* DESCRIPTION OF THE TASK
Every record shown here must be duplicated without change.

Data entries
________

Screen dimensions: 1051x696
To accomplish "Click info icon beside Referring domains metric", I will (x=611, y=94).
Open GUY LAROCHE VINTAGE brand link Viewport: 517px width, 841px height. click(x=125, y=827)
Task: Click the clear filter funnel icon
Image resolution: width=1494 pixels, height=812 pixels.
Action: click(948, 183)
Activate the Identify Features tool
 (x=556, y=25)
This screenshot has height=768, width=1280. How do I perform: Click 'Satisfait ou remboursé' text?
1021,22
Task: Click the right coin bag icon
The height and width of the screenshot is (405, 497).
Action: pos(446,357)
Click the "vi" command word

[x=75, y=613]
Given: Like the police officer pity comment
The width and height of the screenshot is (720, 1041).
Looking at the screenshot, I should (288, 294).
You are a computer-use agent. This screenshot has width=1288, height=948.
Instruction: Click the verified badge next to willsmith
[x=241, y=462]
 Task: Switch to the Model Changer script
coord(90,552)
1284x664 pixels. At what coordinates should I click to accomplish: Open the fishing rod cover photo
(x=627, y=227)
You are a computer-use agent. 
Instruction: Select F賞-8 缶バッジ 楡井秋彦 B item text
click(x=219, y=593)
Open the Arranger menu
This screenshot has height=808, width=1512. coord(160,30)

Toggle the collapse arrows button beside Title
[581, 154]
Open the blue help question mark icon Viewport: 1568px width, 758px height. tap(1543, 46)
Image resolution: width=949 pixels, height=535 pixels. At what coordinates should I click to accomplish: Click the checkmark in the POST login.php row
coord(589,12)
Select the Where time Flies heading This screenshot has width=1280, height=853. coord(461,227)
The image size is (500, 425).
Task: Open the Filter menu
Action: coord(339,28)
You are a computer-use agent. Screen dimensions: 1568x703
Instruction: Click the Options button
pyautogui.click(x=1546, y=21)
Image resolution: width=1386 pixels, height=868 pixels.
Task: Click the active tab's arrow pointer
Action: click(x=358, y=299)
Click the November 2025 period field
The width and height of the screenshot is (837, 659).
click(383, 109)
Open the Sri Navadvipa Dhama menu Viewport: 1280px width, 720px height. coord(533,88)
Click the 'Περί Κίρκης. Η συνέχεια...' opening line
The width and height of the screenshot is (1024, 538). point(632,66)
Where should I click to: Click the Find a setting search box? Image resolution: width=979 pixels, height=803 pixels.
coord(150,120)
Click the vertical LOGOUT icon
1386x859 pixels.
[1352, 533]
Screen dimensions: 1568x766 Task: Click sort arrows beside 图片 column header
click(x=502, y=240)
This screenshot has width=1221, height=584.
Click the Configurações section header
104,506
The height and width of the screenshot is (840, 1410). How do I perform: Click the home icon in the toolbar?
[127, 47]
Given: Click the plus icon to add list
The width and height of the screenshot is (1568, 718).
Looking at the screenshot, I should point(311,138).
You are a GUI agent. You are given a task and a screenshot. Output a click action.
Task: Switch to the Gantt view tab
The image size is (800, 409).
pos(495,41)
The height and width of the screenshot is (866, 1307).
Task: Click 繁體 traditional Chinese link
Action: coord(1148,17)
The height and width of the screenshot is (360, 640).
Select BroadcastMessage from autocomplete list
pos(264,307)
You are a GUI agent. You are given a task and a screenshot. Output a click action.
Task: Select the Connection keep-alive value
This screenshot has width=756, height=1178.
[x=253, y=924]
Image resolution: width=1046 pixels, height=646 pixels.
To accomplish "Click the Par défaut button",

________

* OUTPUT FOR THIS TASK
Screen dimensions: 1051x696
To accomplish "Click info icon beside Referring domains metric", I will (x=611, y=94).
Open GUY LAROCHE VINTAGE brand link Viewport: 517px width, 841px height. click(x=125, y=827)
Task: Click the clear filter funnel icon
Image resolution: width=1494 pixels, height=812 pixels.
Action: click(948, 183)
Activate the Identify Features tool
 (x=556, y=25)
This screenshot has height=768, width=1280. How do I perform: Click 'Satisfait ou remboursé' text?
1021,22
Task: Click the right coin bag icon
The height and width of the screenshot is (405, 497).
Action: pos(446,357)
Click the "vi" command word

[x=75, y=613]
Given: Like the police officer pity comment
The width and height of the screenshot is (720, 1041).
Looking at the screenshot, I should (288, 294).
You are a computer-use agent. This screenshot has width=1288, height=948.
Instruction: Click the verified badge next to willsmith
[x=241, y=462]
 Task: Switch to the Model Changer script
coord(90,552)
1284x664 pixels. At what coordinates should I click to accomplish: Open the fishing rod cover photo
(x=627, y=227)
You are a computer-use agent. 
Instruction: Select F賞-8 缶バッジ 楡井秋彦 B item text
click(x=219, y=593)
Open the Arranger menu
This screenshot has height=808, width=1512. coord(160,30)

Toggle the collapse arrows button beside Title
[581, 154]
Open the blue help question mark icon Viewport: 1568px width, 758px height. tap(1543, 46)
Image resolution: width=949 pixels, height=535 pixels. At what coordinates should I click to accomplish: Click the checkmark in the POST login.php row
coord(589,12)
Select the Where time Flies heading This screenshot has width=1280, height=853. coord(461,227)
The image size is (500, 425).
Task: Open the Filter menu
Action: coord(339,28)
You are a computer-use agent. Screen dimensions: 1568x703
Instruction: Click the Options button
pyautogui.click(x=1546, y=21)
Image resolution: width=1386 pixels, height=868 pixels.
Task: Click the active tab's arrow pointer
Action: click(x=358, y=299)
Click the November 2025 period field
The width and height of the screenshot is (837, 659).
click(383, 109)
Open the Sri Navadvipa Dhama menu Viewport: 1280px width, 720px height. coord(533,88)
Click the 'Περί Κίρκης. Η συνέχεια...' opening line
The width and height of the screenshot is (1024, 538). point(632,66)
Where should I click to: Click the Find a setting search box? Image resolution: width=979 pixels, height=803 pixels.
coord(150,120)
Click the vertical LOGOUT icon
1386x859 pixels.
[1352, 533]
Screen dimensions: 1568x766 Task: Click sort arrows beside 图片 column header
click(x=502, y=240)
This screenshot has width=1221, height=584.
Click the Configurações section header
104,506
The height and width of the screenshot is (840, 1410). How do I perform: Click the home icon in the toolbar?
[127, 47]
Given: Click the plus icon to add list
The width and height of the screenshot is (1568, 718).
Looking at the screenshot, I should point(311,138).
You are a GUI agent. You are given a task and a screenshot. Output a click action.
Task: Switch to the Gantt view tab
The image size is (800, 409).
pos(495,41)
The height and width of the screenshot is (866, 1307).
Task: Click 繁體 traditional Chinese link
Action: coord(1148,17)
The height and width of the screenshot is (360, 640).
Select BroadcastMessage from autocomplete list
pos(264,307)
You are a GUI agent. You are given a task and a screenshot. Output a click action.
Task: Select the Connection keep-alive value
This screenshot has width=756, height=1178.
[x=253, y=924]
Image resolution: width=1046 pixels, height=646 pixels.
To accomplish "Click the Par défaut button",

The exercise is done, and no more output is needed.